Every year, without fail, college textbooks always burn. Not literally of course, but in the financial sense. Textbooks are a substantial and costly investment for the typical college student, and a visit to the Boston College Bookstore at the beginning of each semester brings along an unshakable sense of foreboding as to how much one's books will come to this semester. It is indeed disheartening to view the total of your semester's books on the cash register, and you then, bewildered, hand over payment; a simple swipe of your credit or debit card, and you are left frustrated at the hole these textbooks have burned into your account. Recently, it seems as if everything has been increasing in price: first the costs of gasoline, groceries, and now even textbooks have not escaped this economic trend.
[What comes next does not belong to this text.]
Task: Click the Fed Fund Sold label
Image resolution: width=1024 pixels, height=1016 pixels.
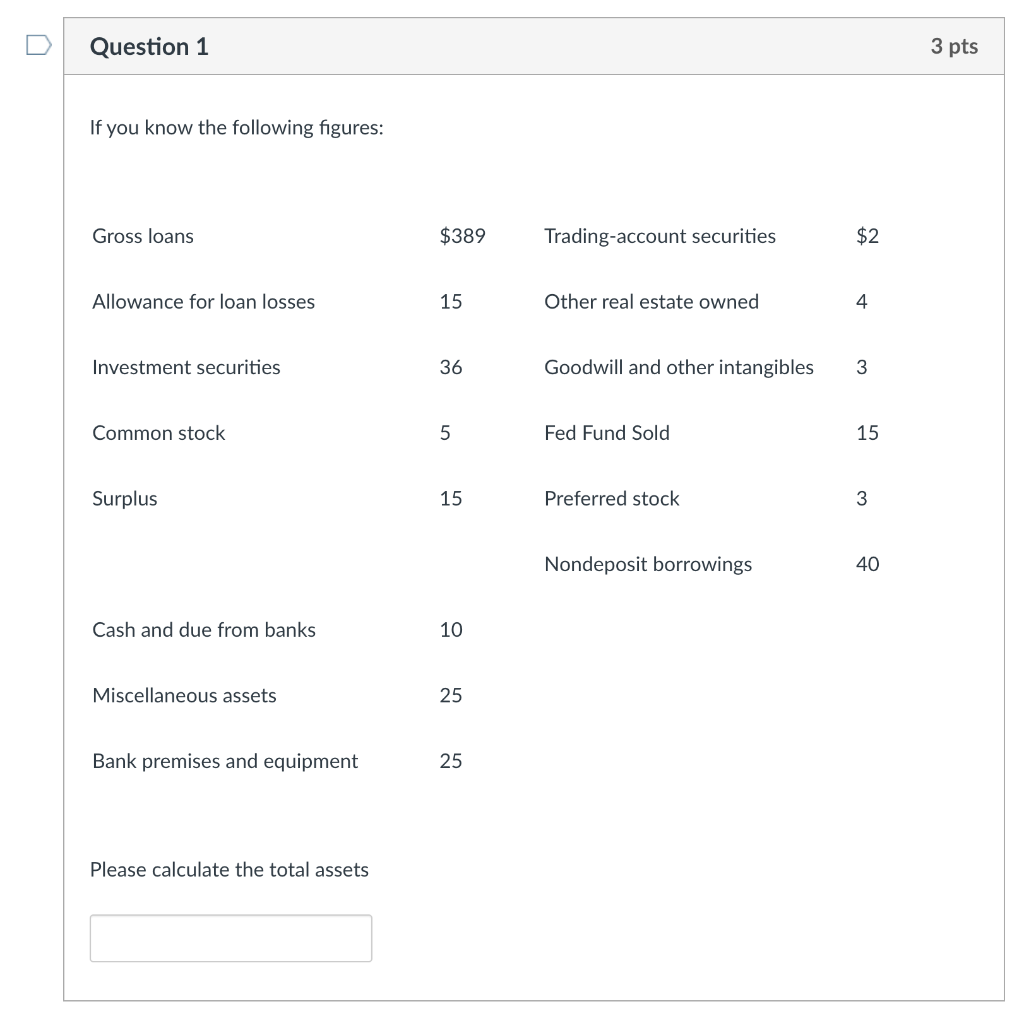Action: [x=607, y=433]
While the others can be attributed to the current weak economy, can the same be said of college textbooks? Why do they cost so much?
Somebody must be to blame for the outrageous prices. The truth is that textbook pricing is much more complex than one would be led to believe. Nowadays, there are numerous options for students to obtain their reading material for classes that are more cost-effective: used textbooks, books on-reserve at the libraries on campus, and systems such as WebCT or Blackboard Vista to which professors post readings and articles rather than having the students purchase a particular text.
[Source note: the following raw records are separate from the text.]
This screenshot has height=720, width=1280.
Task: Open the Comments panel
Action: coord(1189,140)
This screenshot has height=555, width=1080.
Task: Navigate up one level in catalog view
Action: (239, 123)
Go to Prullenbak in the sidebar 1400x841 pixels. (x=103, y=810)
Dale Herbeck, professor in the communication department, whose course Communication Law discusses issues concerning college textbooks, alludes to the problems that are plaguing publishers in today's society, where the used textbook market may be having an effect in increasing textbook prices.
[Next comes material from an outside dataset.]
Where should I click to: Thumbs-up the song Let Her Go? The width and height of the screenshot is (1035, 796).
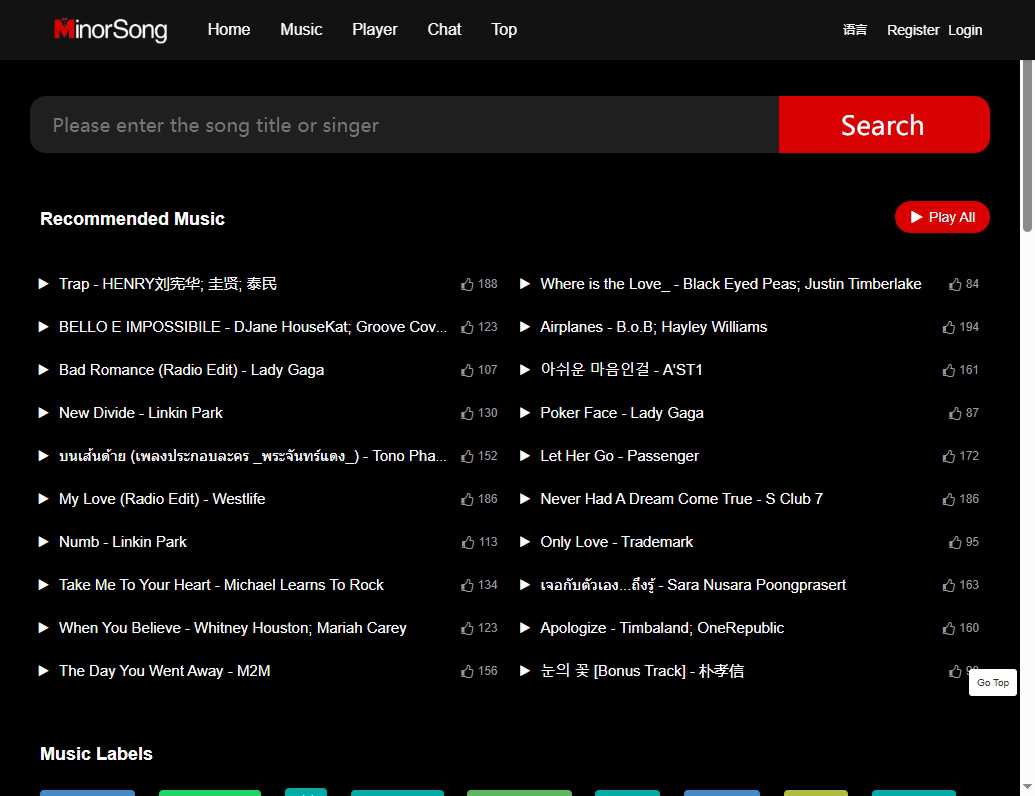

"In some ways there's this ominous parallel to file-sharing with music," Herbeck says. "The problem is that publishers are businesses, and they have to make money. The way it works is that a company such as Nebraska Books will take a book that sells for $80, they'll buy it back for a quarter of that, usually $20, sell it to the bookstore for $40 and the bookstore sells it for $60. So now think about it: You're my publisher, Communication Law is a large course, and they've never sold a book to BC. They're not selling BC books because of the used market, people are putting copies of books online, and professors are using WebCT. How do publishers respond? They up the prices on the books because they know they're only going to sell them once, and they bring out editions more often."